━━━━━ Provided entries

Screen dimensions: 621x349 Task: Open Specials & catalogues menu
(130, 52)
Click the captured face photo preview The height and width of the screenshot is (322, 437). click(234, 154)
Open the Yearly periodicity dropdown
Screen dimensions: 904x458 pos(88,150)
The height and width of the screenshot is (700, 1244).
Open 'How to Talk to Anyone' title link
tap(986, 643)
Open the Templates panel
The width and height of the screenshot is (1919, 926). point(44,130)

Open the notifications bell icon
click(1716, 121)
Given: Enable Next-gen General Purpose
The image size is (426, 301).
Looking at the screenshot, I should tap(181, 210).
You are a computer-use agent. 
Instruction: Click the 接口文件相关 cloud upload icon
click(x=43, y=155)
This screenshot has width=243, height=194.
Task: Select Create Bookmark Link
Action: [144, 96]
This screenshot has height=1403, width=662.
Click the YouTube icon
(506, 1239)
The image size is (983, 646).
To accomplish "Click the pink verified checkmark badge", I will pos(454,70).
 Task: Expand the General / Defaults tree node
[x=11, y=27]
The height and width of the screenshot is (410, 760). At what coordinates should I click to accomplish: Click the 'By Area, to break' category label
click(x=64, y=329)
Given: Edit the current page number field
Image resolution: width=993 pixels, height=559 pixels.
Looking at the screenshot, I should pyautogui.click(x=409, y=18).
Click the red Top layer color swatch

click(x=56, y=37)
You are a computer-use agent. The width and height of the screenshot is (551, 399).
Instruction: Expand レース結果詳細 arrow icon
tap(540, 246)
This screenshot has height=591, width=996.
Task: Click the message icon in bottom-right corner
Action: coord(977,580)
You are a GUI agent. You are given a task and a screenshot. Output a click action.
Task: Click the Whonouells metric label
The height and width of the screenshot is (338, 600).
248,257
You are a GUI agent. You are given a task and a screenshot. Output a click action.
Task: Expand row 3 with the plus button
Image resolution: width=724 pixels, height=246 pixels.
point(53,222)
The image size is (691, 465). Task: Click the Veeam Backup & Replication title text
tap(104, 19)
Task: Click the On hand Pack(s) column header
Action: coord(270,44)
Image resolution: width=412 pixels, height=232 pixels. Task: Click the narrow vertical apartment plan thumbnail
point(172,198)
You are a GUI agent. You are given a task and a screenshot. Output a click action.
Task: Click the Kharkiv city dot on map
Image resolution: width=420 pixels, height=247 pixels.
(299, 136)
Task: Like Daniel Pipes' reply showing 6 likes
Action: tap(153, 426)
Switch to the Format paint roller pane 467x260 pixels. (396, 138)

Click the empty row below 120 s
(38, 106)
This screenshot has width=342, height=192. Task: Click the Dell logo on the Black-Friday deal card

━━━━━━━━━━

Requirements —
Reproduce every one of the records above word for word, with nothing added, dropped, or changed.

Expected answer —
Screen dimensions: 621x349 Task: Open Specials & catalogues menu
(130, 52)
Click the captured face photo preview The height and width of the screenshot is (322, 437). click(234, 154)
Open the Yearly periodicity dropdown
Screen dimensions: 904x458 pos(88,150)
The height and width of the screenshot is (700, 1244).
Open 'How to Talk to Anyone' title link
tap(986, 643)
Open the Templates panel
The width and height of the screenshot is (1919, 926). point(44,130)

Open the notifications bell icon
click(1716, 121)
Given: Enable Next-gen General Purpose
The image size is (426, 301).
Looking at the screenshot, I should tap(181, 210).
You are a computer-use agent. 
Instruction: Click the 接口文件相关 cloud upload icon
click(x=43, y=155)
This screenshot has width=243, height=194.
Task: Select Create Bookmark Link
Action: [144, 96]
This screenshot has height=1403, width=662.
Click the YouTube icon
(506, 1239)
The image size is (983, 646).
To accomplish "Click the pink verified checkmark badge", I will pos(454,70).
 Task: Expand the General / Defaults tree node
[x=11, y=27]
The height and width of the screenshot is (410, 760). At what coordinates should I click to accomplish: Click the 'By Area, to break' category label
click(x=64, y=329)
Given: Edit the current page number field
Image resolution: width=993 pixels, height=559 pixels.
Looking at the screenshot, I should pyautogui.click(x=409, y=18).
Click the red Top layer color swatch

click(x=56, y=37)
You are a computer-use agent. The width and height of the screenshot is (551, 399).
Instruction: Expand レース結果詳細 arrow icon
tap(540, 246)
This screenshot has height=591, width=996.
Task: Click the message icon in bottom-right corner
Action: coord(977,580)
You are a GUI agent. You are given a task and a screenshot. Output a click action.
Task: Click the Whonouells metric label
The height and width of the screenshot is (338, 600).
248,257
You are a GUI agent. You are given a task and a screenshot. Output a click action.
Task: Expand row 3 with the plus button
Image resolution: width=724 pixels, height=246 pixels.
point(53,222)
The image size is (691, 465). Task: Click the Veeam Backup & Replication title text
tap(104, 19)
Task: Click the On hand Pack(s) column header
Action: coord(270,44)
Image resolution: width=412 pixels, height=232 pixels. Task: Click the narrow vertical apartment plan thumbnail
point(172,198)
You are a GUI agent. You are given a task and a screenshot. Output a click action.
Task: Click the Kharkiv city dot on map
Image resolution: width=420 pixels, height=247 pixels.
(299, 136)
Task: Like Daniel Pipes' reply showing 6 likes
Action: tap(153, 426)
Switch to the Format paint roller pane 467x260 pixels. (396, 138)

Click the empty row below 120 s
(38, 106)
This screenshot has width=342, height=192. Task: Click the Dell logo on the Black-Friday deal card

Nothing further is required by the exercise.